Programs like the one Shinn completed in North Carolina have perhaps the best chance at success because they work with local employers and the skills they need in a region. Indeed, it is states, and not the federal government, that have been the leader in building apprenticeships in recent years.
The biggest effort of this kind is in Colorado, where Gov. John Hickenlooper wants to make apprenticeships as common as going to college. Backed by nearly $10 million from Bloomberg Philanthropies and JPMorgan Chase, Colorado has started offering hands-on training, beginning in high school, in financial services, information technology, health care and manufacturing. The goal is to make the program available to some 20,000 students within the next decade.

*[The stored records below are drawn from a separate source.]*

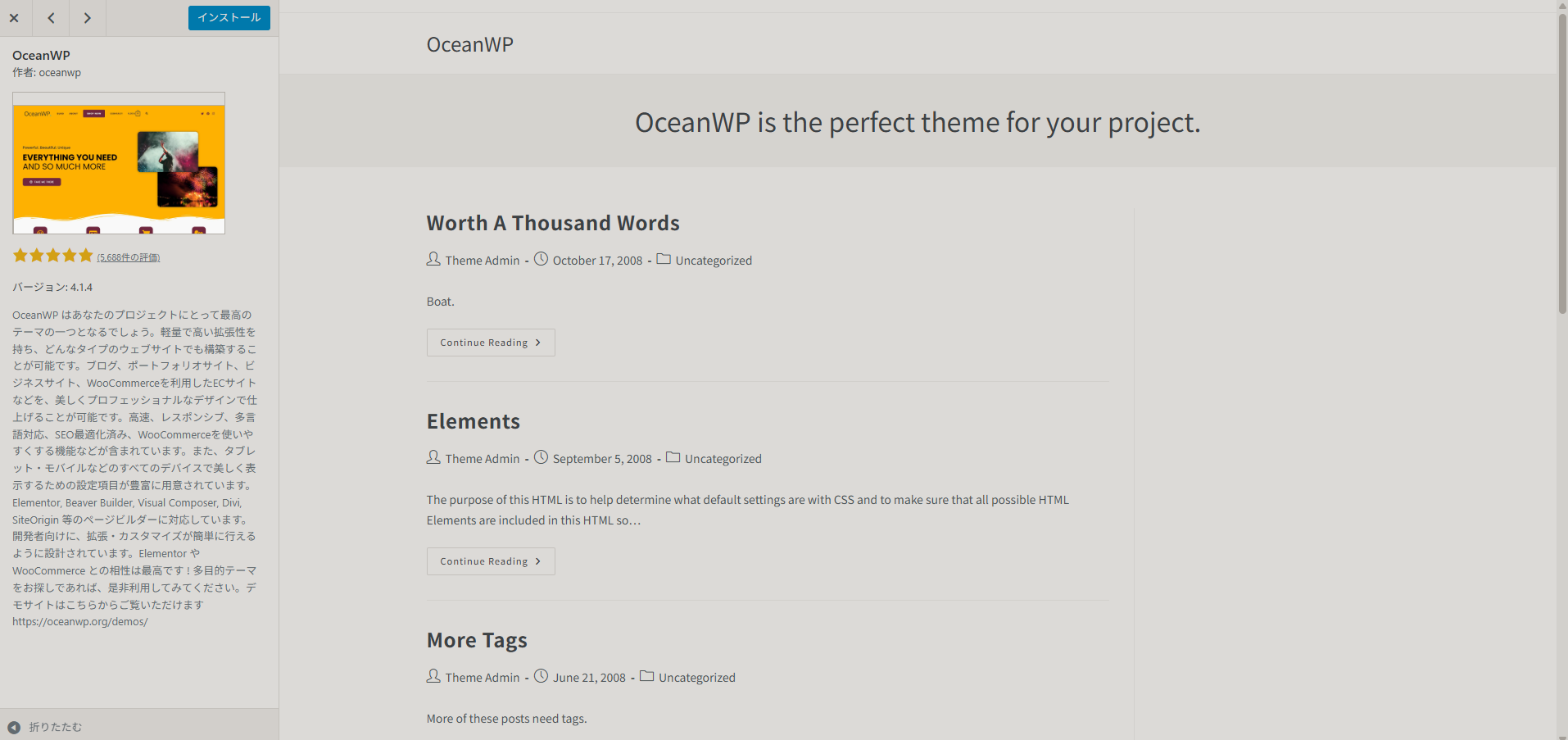Click the blue インストール button
The height and width of the screenshot is (740, 1568).
(x=229, y=18)
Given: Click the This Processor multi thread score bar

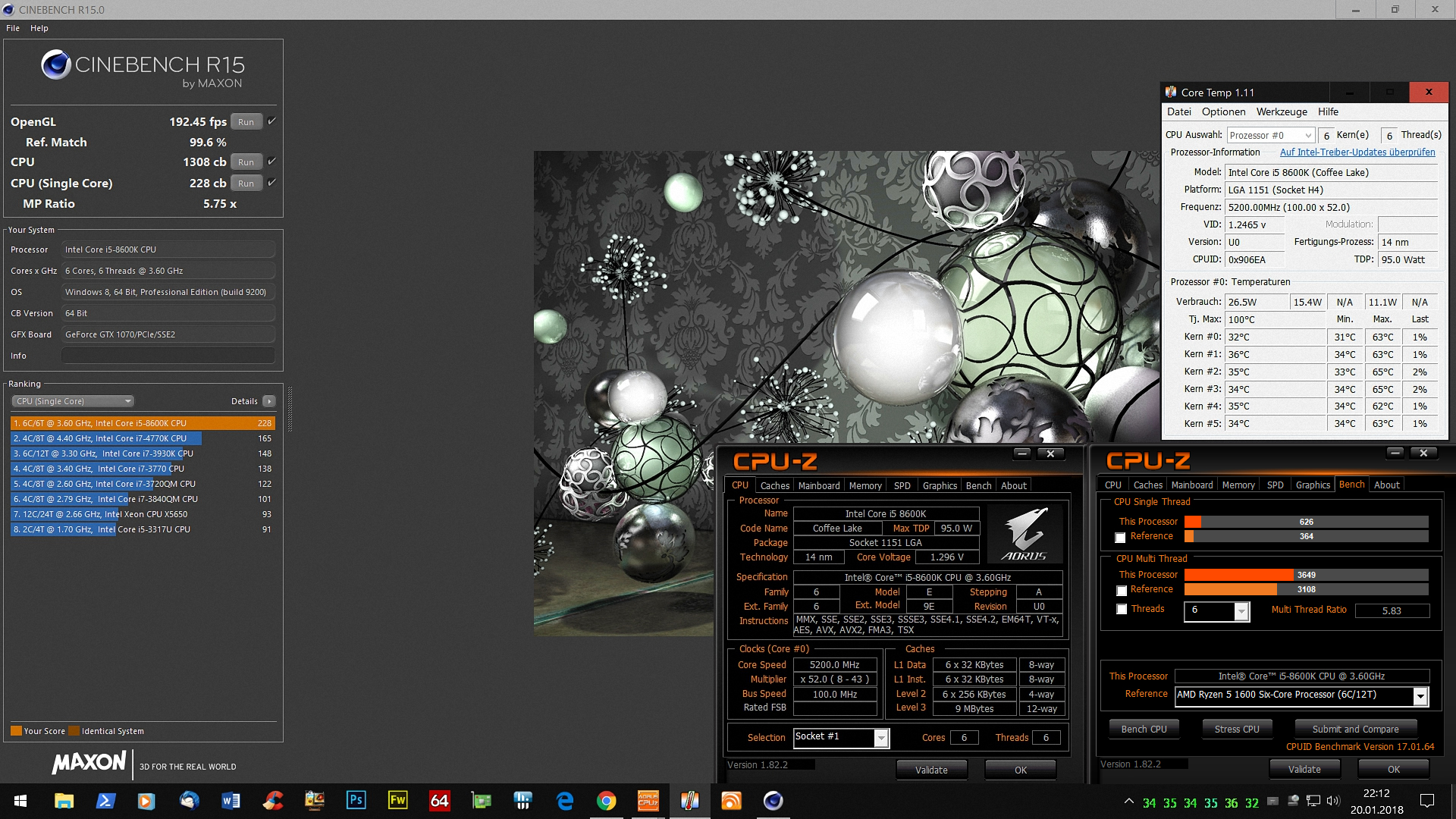Looking at the screenshot, I should (1306, 575).
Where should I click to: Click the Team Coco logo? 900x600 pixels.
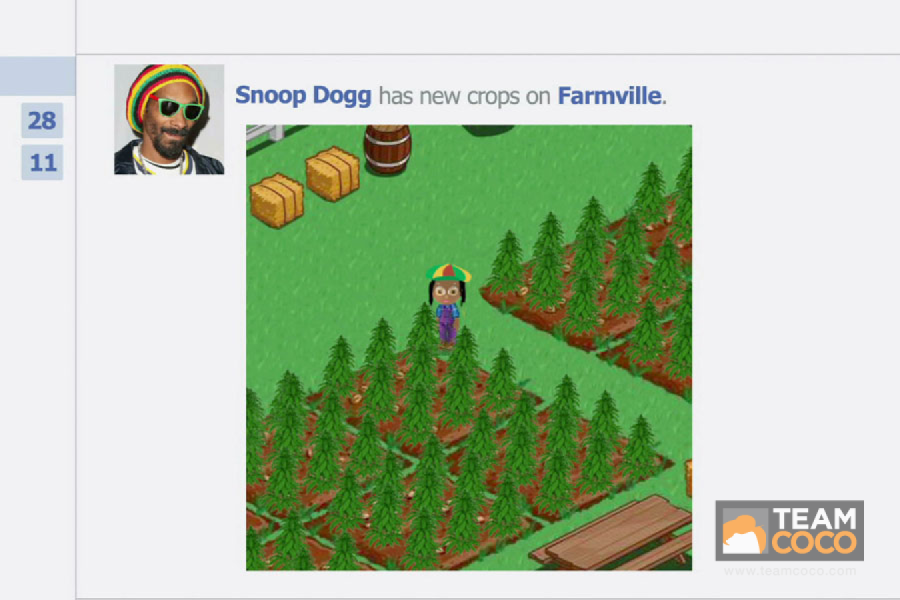(x=789, y=530)
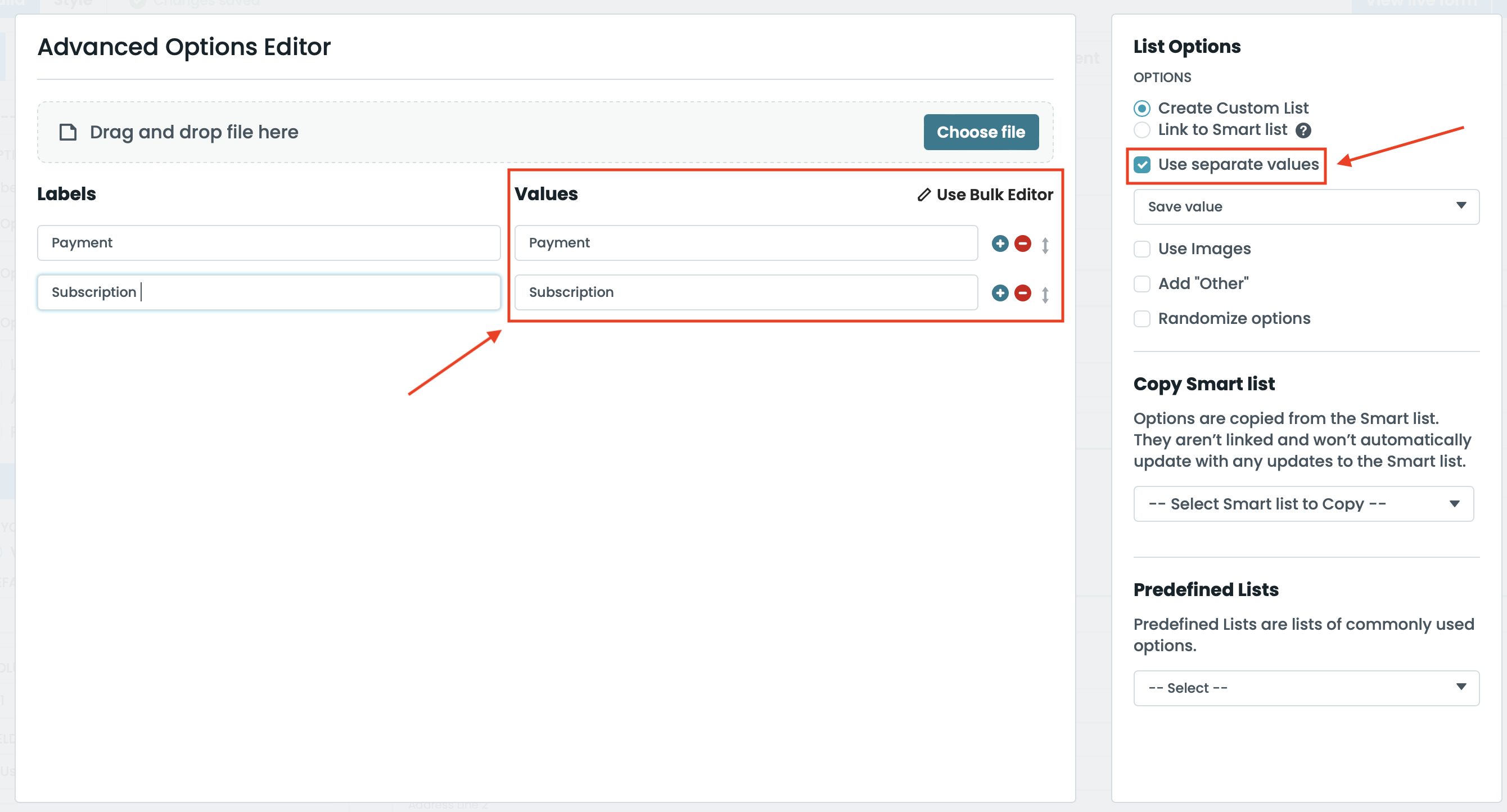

In its report on apprenticeships earlier this month, New America suggested several ways the federal government could be supportive of state efforts, including better connecting the higher education system and apprenticeships, and allowing federal work-study funds to cover tuition and fees of student apprentices.
It’s unclear whether apprenticeships will ever become as ubiquitous as college in the United States or as they are in Europe, where it’s not unusual to find top executives of companies who started as apprentices. But there can’t just be one pathway into good-paying jobs from high school in the United States, because as recent history shows us, that pathway is littered with students who never complete a degree and others who graduate with too much debt and little prospect for gainful employment.